Aquando da sua deportação, havia música. A esse respeito, diz que achava que só conhecia as
canções nazistas, contra os judeus. É certo que muitas pessoas “compuseram
orquestras” nos campos, mas só para os alemães. Para judeus, a música era
gritar e chorar, silêncio, morte e tiros.
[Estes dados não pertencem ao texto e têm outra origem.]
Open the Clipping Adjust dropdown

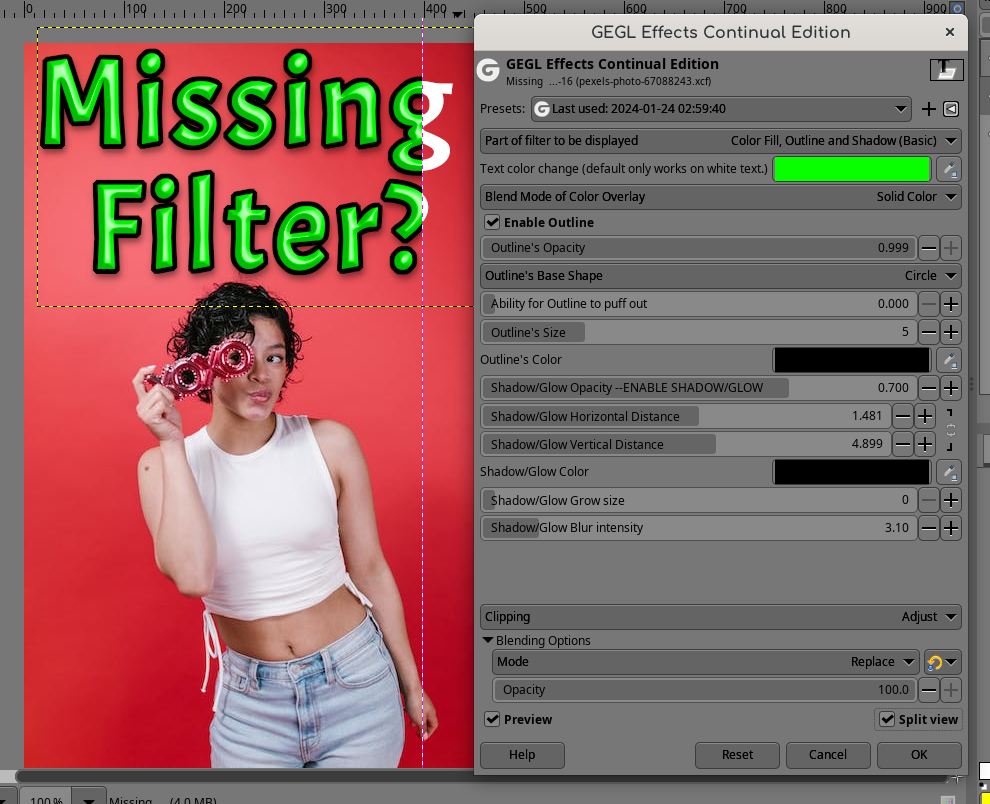[x=720, y=617]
Apesar de se falarem tantas línguas nos campos, observa que os judeus
húngaros foram os últimos a ser deportados e que se entendiam, mas não
conversavam, pois não havia tempo para falar, nem pela solidariedade. Na
verdade, “o que importava era apenas não perder a vida”. Com um frio
enlouquecedor e uma fome cegante, não havia nada a dizer a não ser cuidar de si
mesmo e ali era difícil pensar em amizade.
Refere que, no pós-guerra, os judeus não foram bem recebidos, não foram ouvidos. Foram
tratados como “restos de vida, trapos”. Por isso, “estava explodindo de
palavras”. E explicita:
“Comecei a escrever em inglês,
depois na Itália aprendi italiano e voltei a escrever aquele livro iniciado na
Hungria em 1946. Então publiquei o primeiro texto em 1959 e não parei mais.
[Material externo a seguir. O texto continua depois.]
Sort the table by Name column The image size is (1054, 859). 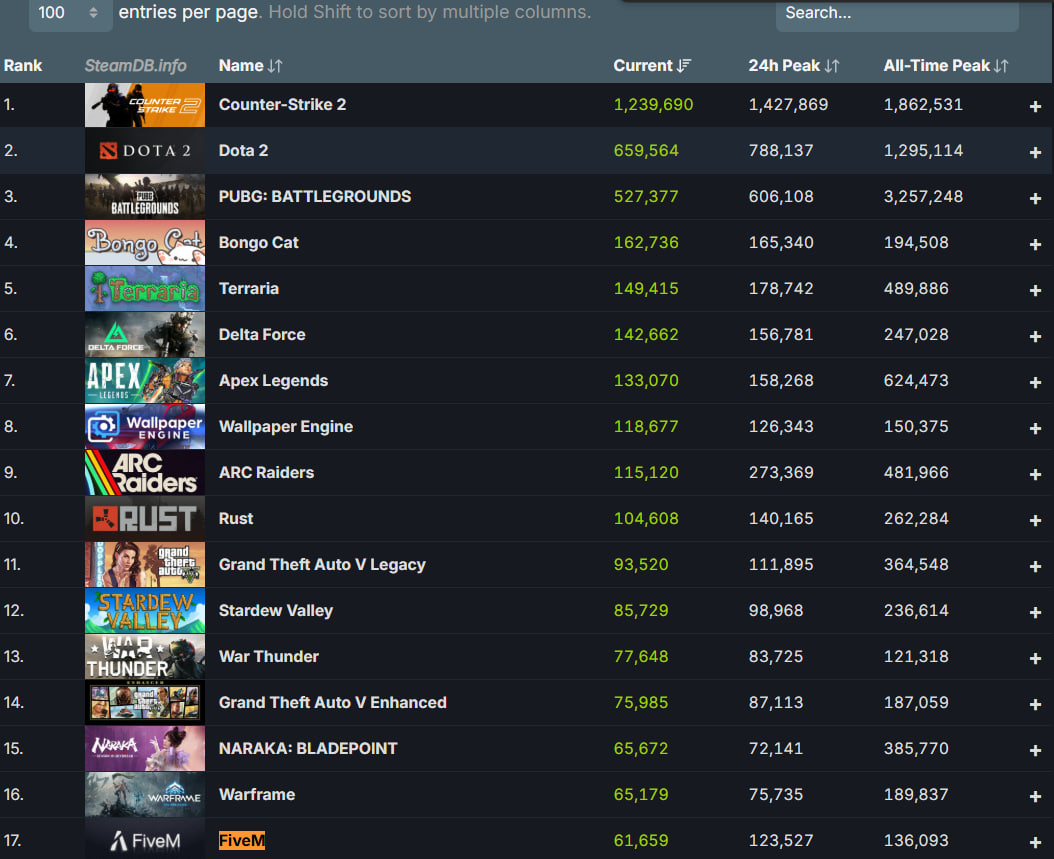250,66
Acredito que farei isso até so fim dos meus dias, pois continuarei a frequentar
as escolas.”.
Considera que os jovens precisam de saber e querem saber, mas há pouca
comunicação na família; e, de facto, nenhum país lidou com este grande
discurso, senão em parte, pelo que estão a avançar o racismo e o antissemitismo
– enorme responsabilidade para toda a Europa.
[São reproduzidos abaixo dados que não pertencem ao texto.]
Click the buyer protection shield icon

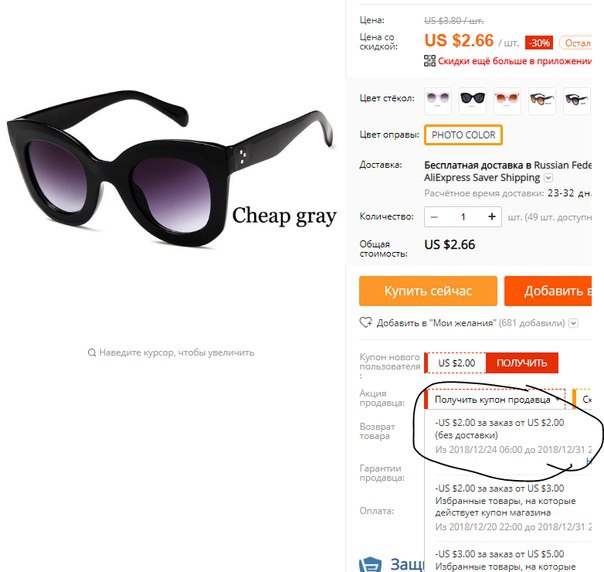370,564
Julga importantíssimo o diálogo intergeracional e a nota que os idosos, muitas vezes
excluídos do diálogo por não produzirem, ficam perdidos nas residências e
morrem, tornando-se a sociedade “egoísta e estéril de coração, uma verdadeira
tragédia”. E, falando da essência do diálogo, observa que “ainda
não aprendemos a escutar de verdade” e que a escuta é o mais importante. Porfia
que “os jovens são mais maduros
do que imaginamos” e aponta que “falamos de bullying e violência, mas não da
curiosidade deles”, não sendo nós capazes de falar com eles. Para tanto, “devemos
aprender a ouvir”. E, tendo, no ano passado, visto mais escuta, provavelmente
mercê da ansiedade resultante da pandemia, confessa ter-se multiplicado na
escrita e na concessão de entrevistas.
Valoriza imenso o gesto de Francisco a ter visitado em casa para a ouvir e
de algumas vezes lhe ligar para falarem por telefone. Observa que outros Papas foram pedir
perdão na Sinagoga, mas sublinha que o facto de Francisco ter ido a sua casa “teve
um grande eco”. Pensa que “é o gesto mais bonito, esse perdão da minha casa se
espalhou por todo o mundo”.
Por fim, releva que tem vontade de dizer que os jornalistas têm de
contar as coisas positivas, não só as más. Na verdade, nos livros também fala
sobre as luzes daquele ano de prisão e, quando vai às escolas, fala das
sombras, da luz, da esperança, para as crianças não ficarem com informação
truncada. Com efeito, há muitas pessoas que fazem o bem e isso deve ser contado
e exaltado.
***
O Holocausto foi uma vergonha trágica, não deve ser esquecido nem pode repetir-se.